**Instruction:**
Quote the material below verbatim, everything from the line containing "Identify the location of teacher-name-label: Teacher" down to the line containing "The width and height of the screenshot is (580, 472).", with both of those lines included.

[Stored data]

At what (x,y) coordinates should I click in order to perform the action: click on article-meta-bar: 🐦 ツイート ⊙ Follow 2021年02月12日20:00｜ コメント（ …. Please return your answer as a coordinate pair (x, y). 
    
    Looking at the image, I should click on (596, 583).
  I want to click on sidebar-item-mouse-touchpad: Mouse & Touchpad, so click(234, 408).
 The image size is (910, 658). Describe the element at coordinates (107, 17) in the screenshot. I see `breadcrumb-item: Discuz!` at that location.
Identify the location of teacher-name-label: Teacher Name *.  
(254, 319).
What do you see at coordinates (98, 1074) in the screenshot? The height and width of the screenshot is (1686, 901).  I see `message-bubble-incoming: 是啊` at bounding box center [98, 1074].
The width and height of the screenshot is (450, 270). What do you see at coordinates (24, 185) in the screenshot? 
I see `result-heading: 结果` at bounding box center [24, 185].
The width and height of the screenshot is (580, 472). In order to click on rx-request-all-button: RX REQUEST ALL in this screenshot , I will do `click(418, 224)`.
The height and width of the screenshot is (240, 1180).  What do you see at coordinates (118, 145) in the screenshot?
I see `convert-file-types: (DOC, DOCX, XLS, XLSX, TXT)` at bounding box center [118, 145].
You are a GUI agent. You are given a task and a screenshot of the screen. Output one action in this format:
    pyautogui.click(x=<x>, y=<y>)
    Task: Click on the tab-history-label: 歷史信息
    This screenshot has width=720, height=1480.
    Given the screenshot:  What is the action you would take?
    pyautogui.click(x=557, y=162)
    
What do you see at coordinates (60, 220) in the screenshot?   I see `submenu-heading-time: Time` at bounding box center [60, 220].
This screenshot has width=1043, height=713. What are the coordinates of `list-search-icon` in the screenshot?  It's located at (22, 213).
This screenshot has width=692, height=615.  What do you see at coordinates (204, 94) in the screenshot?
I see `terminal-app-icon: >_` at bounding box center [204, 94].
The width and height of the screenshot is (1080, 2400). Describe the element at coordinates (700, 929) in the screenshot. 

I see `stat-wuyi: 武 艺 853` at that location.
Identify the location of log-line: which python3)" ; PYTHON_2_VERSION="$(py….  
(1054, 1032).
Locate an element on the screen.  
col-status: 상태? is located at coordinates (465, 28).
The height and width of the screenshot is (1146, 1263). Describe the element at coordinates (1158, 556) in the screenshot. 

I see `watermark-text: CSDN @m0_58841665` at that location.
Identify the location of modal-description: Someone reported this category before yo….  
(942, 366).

**Completed exercise:**
Identify the location of teacher-name-label: Teacher Name *.  
(254, 319).
What do you see at coordinates (98, 1074) in the screenshot? The height and width of the screenshot is (1686, 901).  I see `message-bubble-incoming: 是啊` at bounding box center [98, 1074].
The width and height of the screenshot is (450, 270). What do you see at coordinates (24, 185) in the screenshot? 
I see `result-heading: 结果` at bounding box center [24, 185].
The width and height of the screenshot is (580, 472). In order to click on rx-request-all-button: RX REQUEST ALL in this screenshot , I will do `click(418, 224)`.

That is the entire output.